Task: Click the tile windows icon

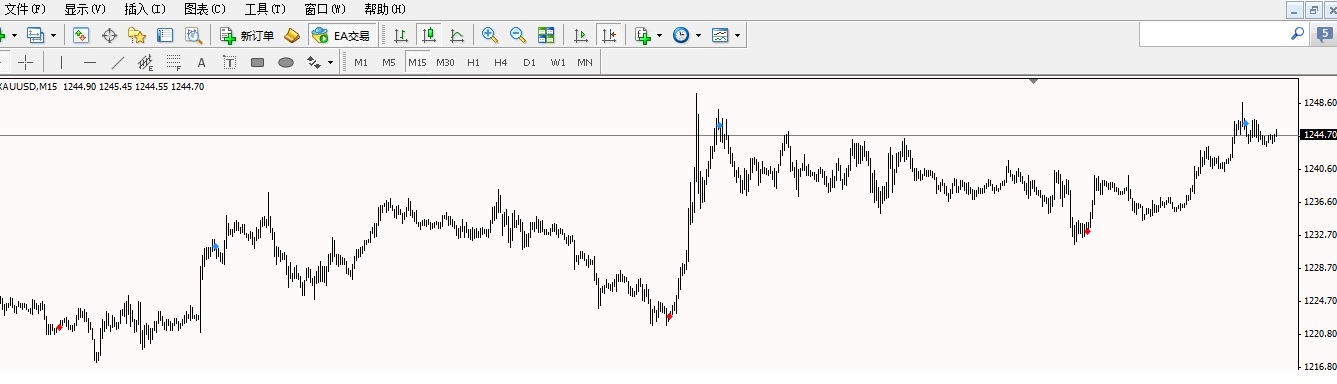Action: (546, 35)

--

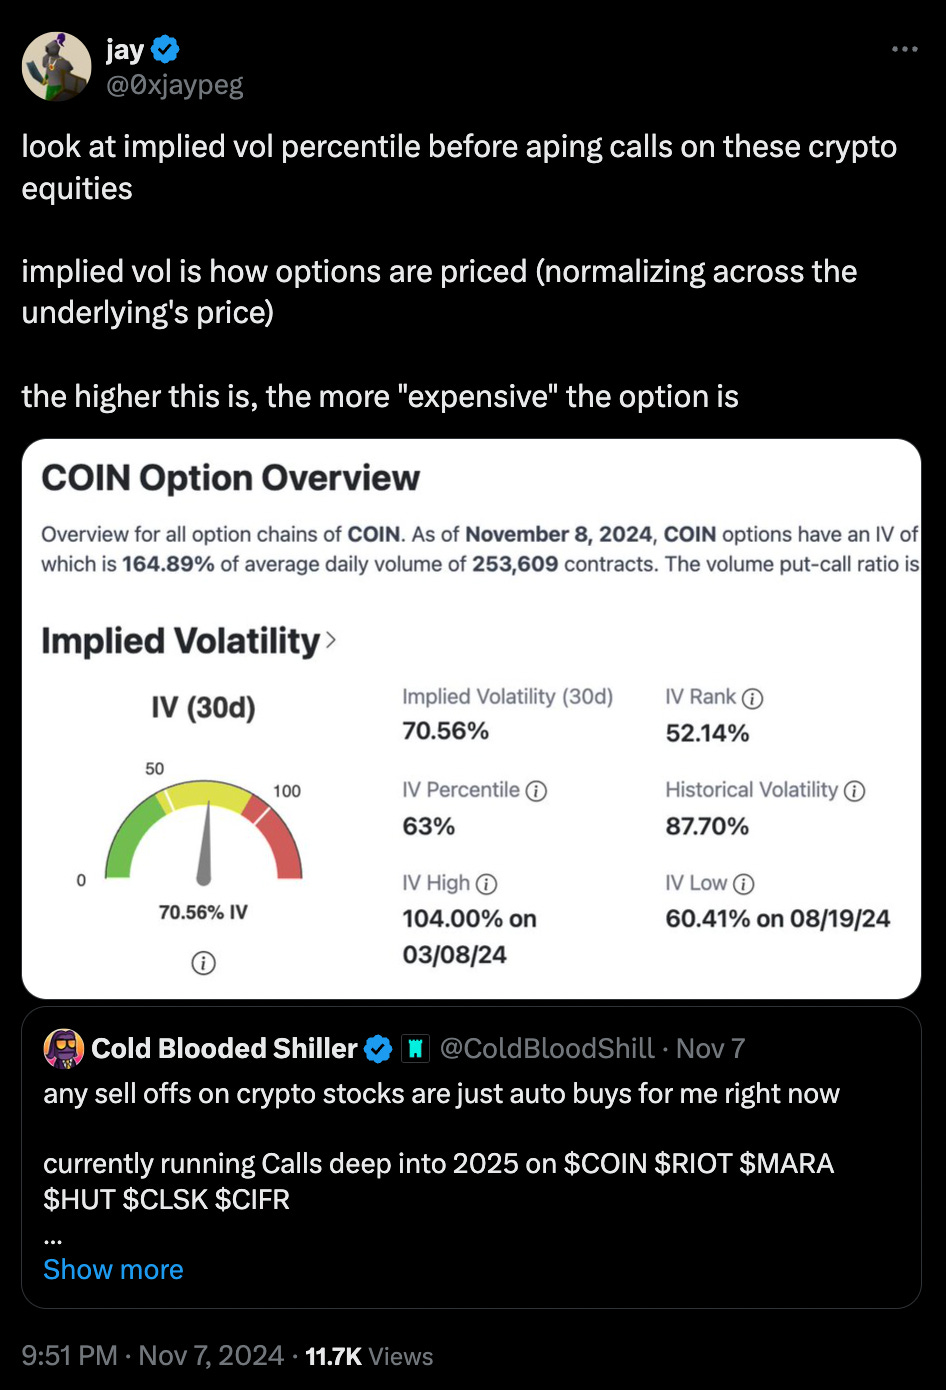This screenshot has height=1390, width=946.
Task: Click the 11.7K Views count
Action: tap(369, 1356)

---

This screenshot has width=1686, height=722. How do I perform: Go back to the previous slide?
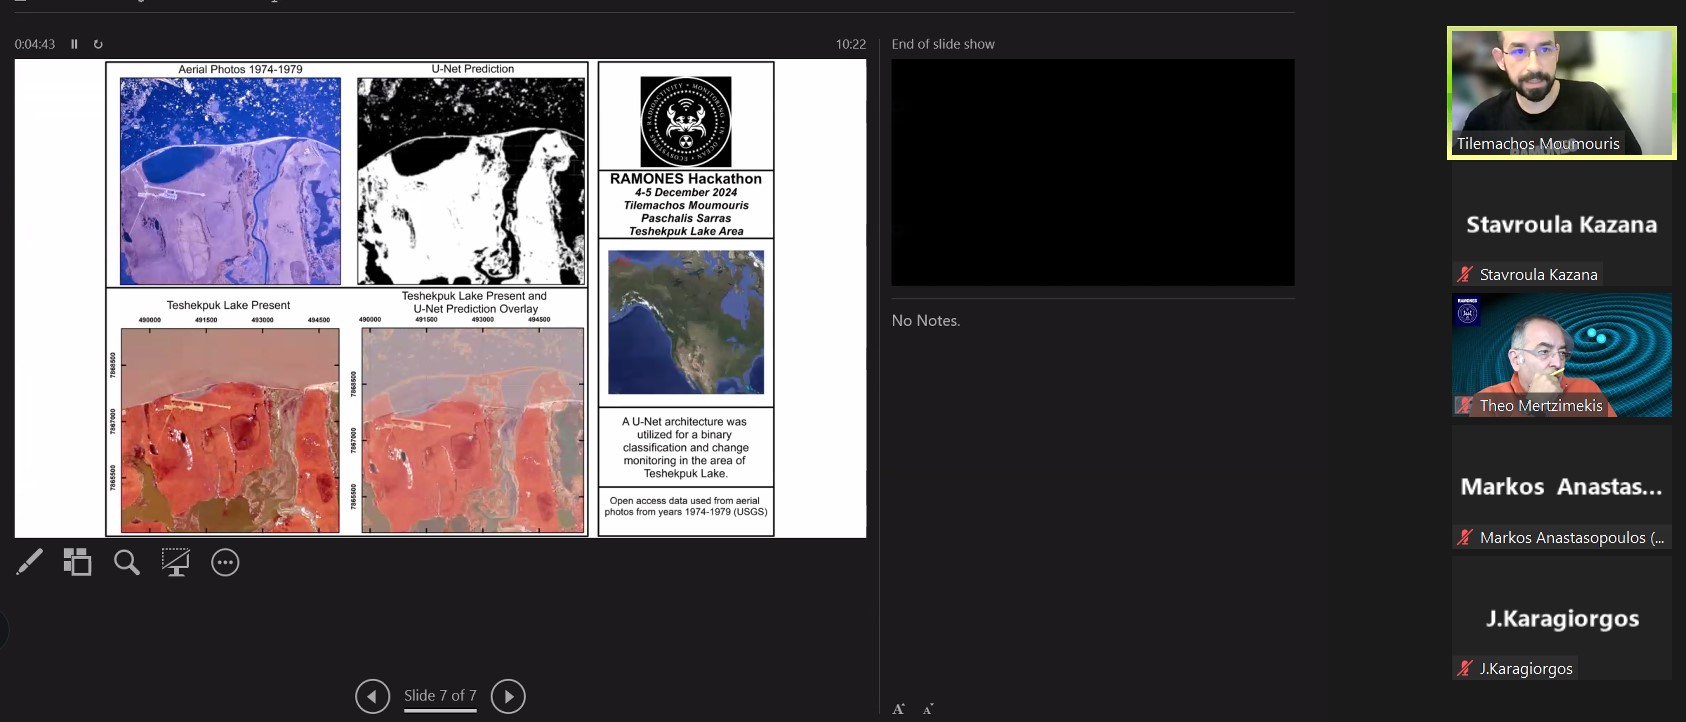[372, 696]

### Given problem
How many lines in the listing above contain the string "Task"? Case counts, and the reply should be the number alone.

### Output
2